§ Goal: Can you copy out the records below verbatim, starting at the line containing "This screenshot has width=2576, height=700. In" and ending at the line containing "Looking at the image, I should click on (320, 124).", and nothing else?

§ Material to process:
□ □ □ □ □ □ □
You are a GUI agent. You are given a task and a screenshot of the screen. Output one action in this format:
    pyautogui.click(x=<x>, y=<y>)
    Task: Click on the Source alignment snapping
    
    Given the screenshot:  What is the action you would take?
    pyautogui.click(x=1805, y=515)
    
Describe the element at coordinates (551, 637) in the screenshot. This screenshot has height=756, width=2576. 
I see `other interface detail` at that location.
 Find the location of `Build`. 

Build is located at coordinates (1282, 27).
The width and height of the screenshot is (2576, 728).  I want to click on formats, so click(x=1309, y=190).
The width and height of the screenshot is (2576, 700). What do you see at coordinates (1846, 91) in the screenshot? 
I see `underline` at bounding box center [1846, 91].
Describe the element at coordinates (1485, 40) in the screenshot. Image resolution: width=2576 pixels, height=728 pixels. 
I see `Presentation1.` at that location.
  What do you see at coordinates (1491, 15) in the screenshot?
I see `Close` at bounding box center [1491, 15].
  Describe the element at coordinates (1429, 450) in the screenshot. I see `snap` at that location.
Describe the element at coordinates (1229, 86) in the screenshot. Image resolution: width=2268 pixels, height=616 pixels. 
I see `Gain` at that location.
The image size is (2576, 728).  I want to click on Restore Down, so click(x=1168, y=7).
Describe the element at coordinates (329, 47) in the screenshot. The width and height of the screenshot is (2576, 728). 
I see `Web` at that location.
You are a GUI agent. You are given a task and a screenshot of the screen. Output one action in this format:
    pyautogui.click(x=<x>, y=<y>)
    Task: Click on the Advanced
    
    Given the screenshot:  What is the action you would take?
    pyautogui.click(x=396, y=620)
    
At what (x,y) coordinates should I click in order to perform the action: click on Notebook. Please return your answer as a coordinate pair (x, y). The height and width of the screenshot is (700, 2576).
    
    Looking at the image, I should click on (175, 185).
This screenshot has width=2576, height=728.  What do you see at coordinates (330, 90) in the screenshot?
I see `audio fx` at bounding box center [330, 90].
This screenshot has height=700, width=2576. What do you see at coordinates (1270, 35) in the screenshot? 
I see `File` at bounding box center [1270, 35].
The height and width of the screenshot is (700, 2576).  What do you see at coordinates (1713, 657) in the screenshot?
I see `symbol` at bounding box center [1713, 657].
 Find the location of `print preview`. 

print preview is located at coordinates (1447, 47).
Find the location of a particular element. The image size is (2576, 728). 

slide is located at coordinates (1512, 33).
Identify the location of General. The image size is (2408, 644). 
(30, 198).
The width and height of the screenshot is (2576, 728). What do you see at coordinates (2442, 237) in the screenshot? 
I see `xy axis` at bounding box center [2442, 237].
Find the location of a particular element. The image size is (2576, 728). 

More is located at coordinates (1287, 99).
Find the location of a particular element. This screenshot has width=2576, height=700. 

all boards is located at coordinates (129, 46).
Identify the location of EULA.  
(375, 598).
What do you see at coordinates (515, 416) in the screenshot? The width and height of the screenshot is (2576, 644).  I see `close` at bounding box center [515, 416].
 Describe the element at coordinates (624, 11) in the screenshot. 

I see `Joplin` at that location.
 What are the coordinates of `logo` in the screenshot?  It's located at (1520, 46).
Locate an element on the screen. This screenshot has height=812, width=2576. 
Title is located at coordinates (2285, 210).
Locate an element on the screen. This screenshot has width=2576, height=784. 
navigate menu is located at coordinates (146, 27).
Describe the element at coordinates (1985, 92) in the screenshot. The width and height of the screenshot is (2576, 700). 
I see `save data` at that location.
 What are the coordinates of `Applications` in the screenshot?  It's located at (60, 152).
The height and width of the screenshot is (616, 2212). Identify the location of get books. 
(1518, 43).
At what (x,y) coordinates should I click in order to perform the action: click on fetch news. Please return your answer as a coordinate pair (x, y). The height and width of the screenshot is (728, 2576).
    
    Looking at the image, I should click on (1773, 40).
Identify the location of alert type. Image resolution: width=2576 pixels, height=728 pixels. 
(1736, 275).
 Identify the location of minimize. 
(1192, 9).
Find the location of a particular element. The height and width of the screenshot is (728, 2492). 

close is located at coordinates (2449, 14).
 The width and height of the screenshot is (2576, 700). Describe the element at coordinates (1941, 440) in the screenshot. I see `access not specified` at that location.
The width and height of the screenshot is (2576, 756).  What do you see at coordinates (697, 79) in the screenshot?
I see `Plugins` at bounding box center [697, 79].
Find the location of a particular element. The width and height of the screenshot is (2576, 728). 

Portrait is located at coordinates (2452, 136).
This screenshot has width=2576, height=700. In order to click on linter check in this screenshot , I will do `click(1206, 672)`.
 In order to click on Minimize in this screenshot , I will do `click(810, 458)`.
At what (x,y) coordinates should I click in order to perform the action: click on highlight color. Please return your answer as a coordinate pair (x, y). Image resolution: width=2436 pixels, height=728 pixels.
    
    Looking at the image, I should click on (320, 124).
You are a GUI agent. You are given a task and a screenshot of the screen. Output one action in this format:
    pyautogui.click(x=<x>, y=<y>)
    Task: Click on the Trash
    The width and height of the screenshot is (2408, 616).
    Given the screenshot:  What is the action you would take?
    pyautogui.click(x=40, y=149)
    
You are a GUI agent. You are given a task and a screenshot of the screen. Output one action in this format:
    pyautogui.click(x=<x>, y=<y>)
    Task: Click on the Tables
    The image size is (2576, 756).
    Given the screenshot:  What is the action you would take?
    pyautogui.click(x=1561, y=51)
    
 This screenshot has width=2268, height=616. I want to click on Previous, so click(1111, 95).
□ □ □ □ □ □ □
§ Answer below:
This screenshot has width=2576, height=700. In order to click on linter check in this screenshot , I will do `click(1206, 672)`.
 In order to click on Minimize in this screenshot , I will do `click(810, 458)`.
At what (x,y) coordinates should I click in order to perform the action: click on highlight color. Please return your answer as a coordinate pair (x, y). Image resolution: width=2436 pixels, height=728 pixels.
    
    Looking at the image, I should click on (320, 124).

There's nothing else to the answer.